Article

Cracking SAP password – The wordlist

16-01-2015

The Wordlist (or, what you cannot afford to miss in a good wordlist)

A good wordlist can dramatically shorten the amount of time needed to crack the hashes and, as it is clear, the amount of time spent in the cracking phase during a penetration test is a rather crucial variable. By cracking a good number of passwords in a short time we can avoid many (really, a lot) computational cycles for every word that is compared to the hash, not counting every operation that is generated from the rules applied to the word.

The first thing you cannot miss in a good wordlist is a good amount of default passwords used by older SAP versions: it can happen that someone forgets to change the Administrator users passwords, often on the default clients (000, 001 and 066). You would be surprised to see how many times this happens.

Password list used by default on "older" sap versions.
password user
06071992 sap* on clients 000, 001 and 066
PASS sap* new clients
19920706 ddic on clients 000 and 001
Welcome01 ddic
ADMIN sapcpic on clients 000 and 001
SUPPORT earlywatch on client 066
PASSWORD tmsadm on client 000
ADMIN tmsadm
welcome admin

On newer versions of the SAP systems, it is prompted, during the installation phase, to insert a master password that will be used by every default users created by the SAP system, if not explicitly told otherwise. Discovering this master password would be a great victory (it could have been used for the operating system users sid<adm> and ora<sid> too! It could also be a good idea to insert some companies name on the wordlist, SAP included, as this is not directly related to words used by normal users. So add here not only the customer company name (that is, the one who actually bought the SAP license) but also the name of external companies and external consultants’ companies that manages help desk and management (for example ACCENTURE, ATOS ORIGIN, BGP MANAGEMENT CONSULTING, REPLY, ELSAG, HP, IBM, KPMG, OPERA21, REALTECH, TECHEDGE, CAPGEMINI, ENGINEERING, INDRA, PWD, etc). Also, include the Application SID combined with “SAP” and the names of the other consulting companies.

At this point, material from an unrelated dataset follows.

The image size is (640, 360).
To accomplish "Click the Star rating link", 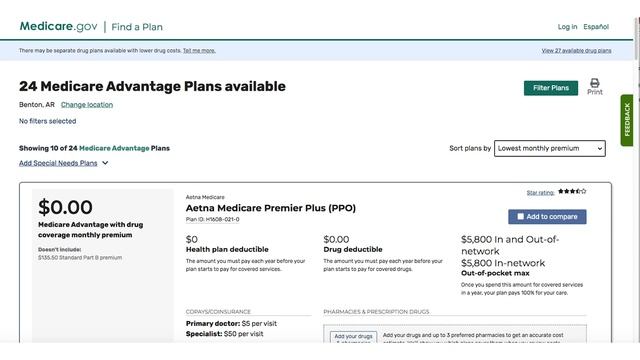I will (x=540, y=193).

Even if john --single mode tries as password the username of a user, it is always worth having, into the wordlist, the “standard” names of SAP users of a SAP system so we can find them without pushing them through the rules, these are: ALEREMOTE, SAP*, DDIC, SAPCPIC, EARLYWATCH, TMSADM, ADSUSER, ADS_AGENT, J2EE_ADMIN, ADMINISTRATOR, SAPJSF, SAPSUPPORT, SUPPORT, SAPOSS, OSSSAP, WF-BATCH, etc.

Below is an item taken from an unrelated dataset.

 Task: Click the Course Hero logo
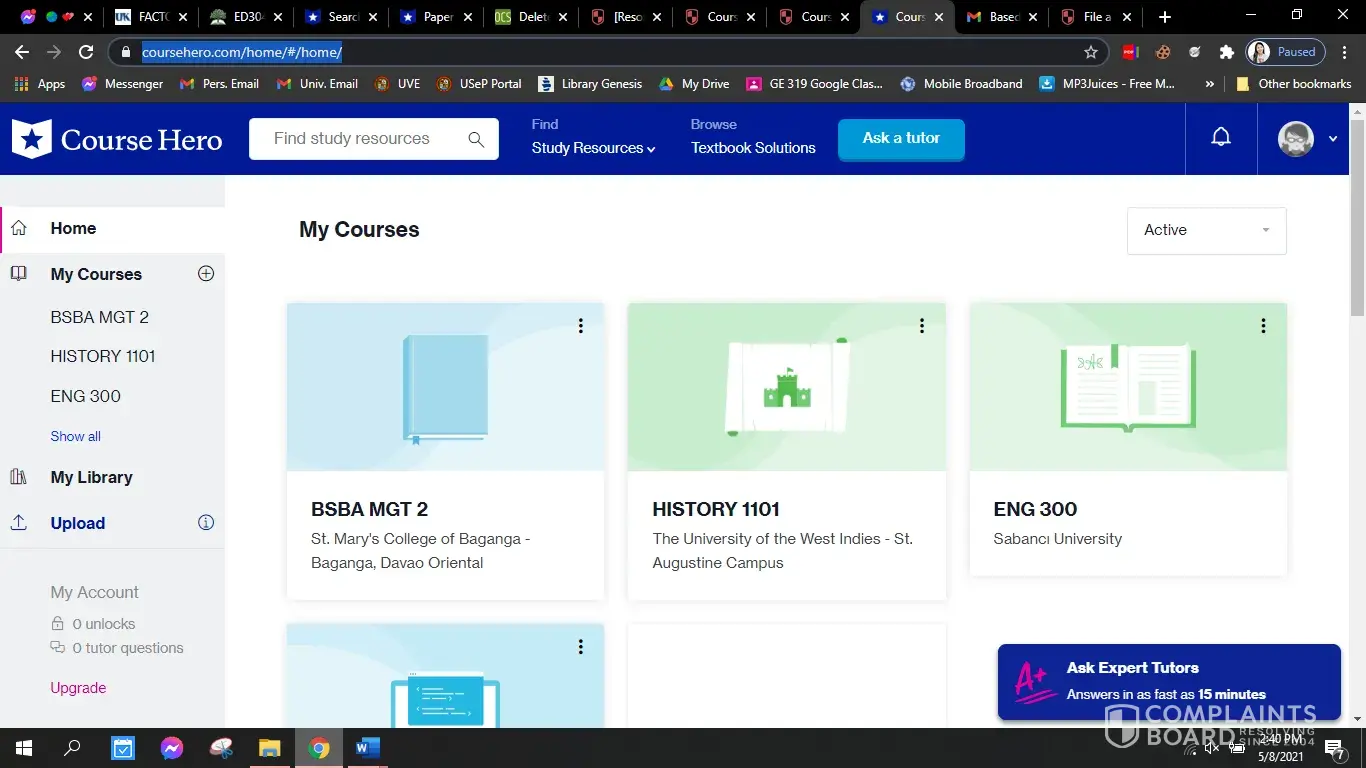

There are many wordlists on the internet (RockYou ones, target-language dictionaries, Inside Pro Full 1 to Inside Pro Full 31 etc.), however it is trivial to create other wordlists. There are also commercial wordlists available but guess what? Most of the time a good, small ad-hoc wordlist beats the bloated commercial ones. The most successful is the names one (you cannot miss a good one in the target language!). A wordlist with surnames can be used in the advanced cracking phase and (especially if the SAP system is accessed from various cities) a list of cities and towns is a must have. You better not overlook wordlists containing sport teams and famous soccer players.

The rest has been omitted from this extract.